§ **Directions**
Without any pictures, retype exactly the lines that begin at the one holding "Where should I" and end at the last line of the data below.

--------------------------------------------------

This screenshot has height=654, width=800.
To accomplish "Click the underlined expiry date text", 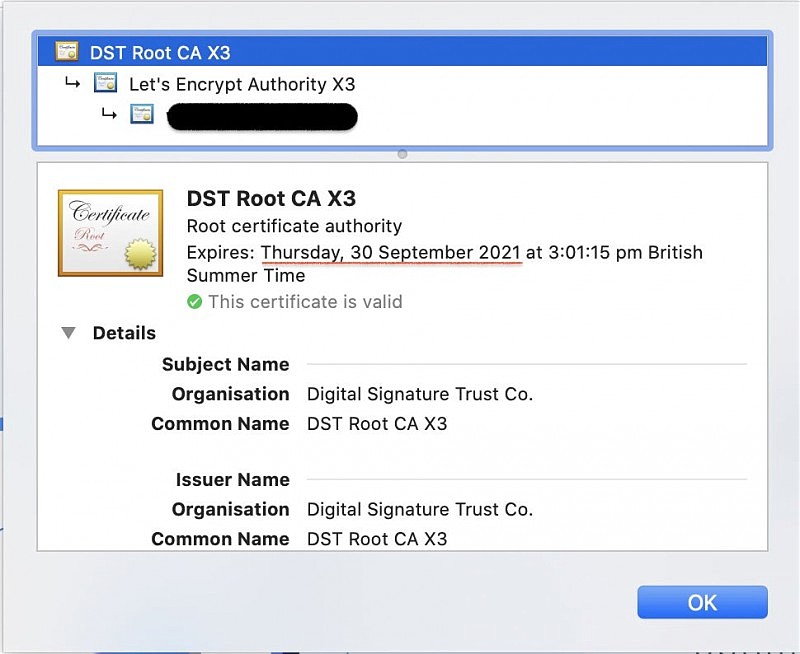I will (x=391, y=253).
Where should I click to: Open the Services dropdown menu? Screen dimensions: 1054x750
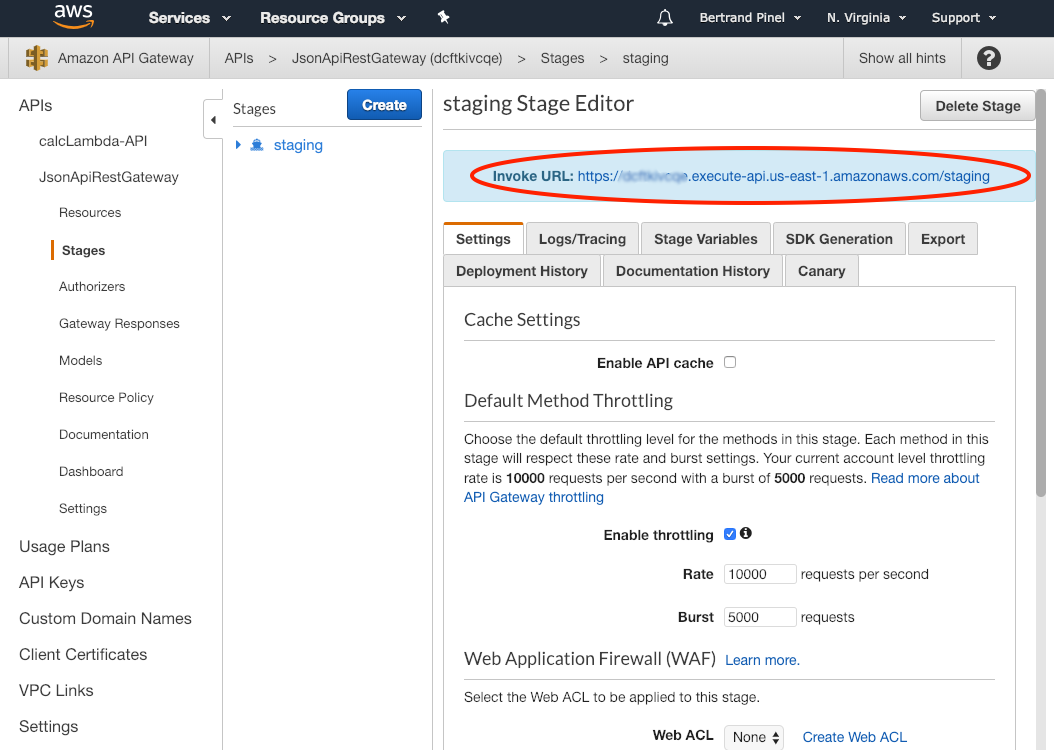pos(189,17)
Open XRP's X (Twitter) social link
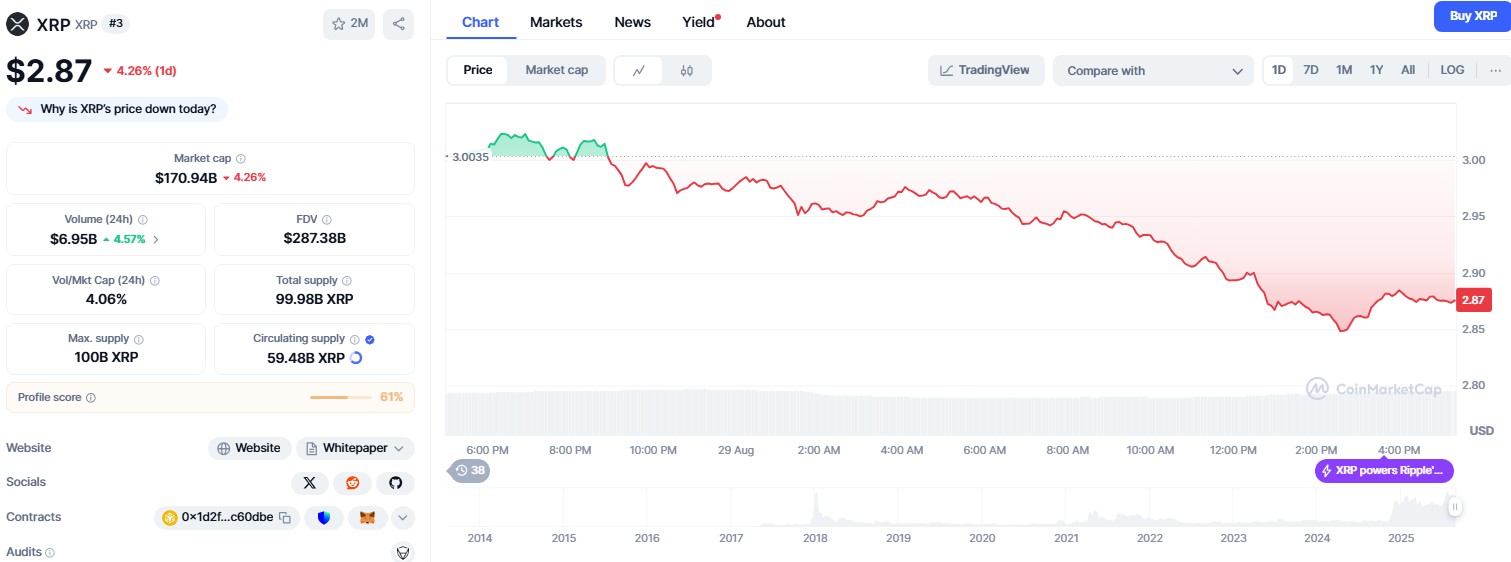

--------------------------------------------------

§ **Response**
Where should I click to: Open the Services dropdown menu? Screen dimensions: 1054x750
pos(189,17)
Open XRP's X (Twitter) social link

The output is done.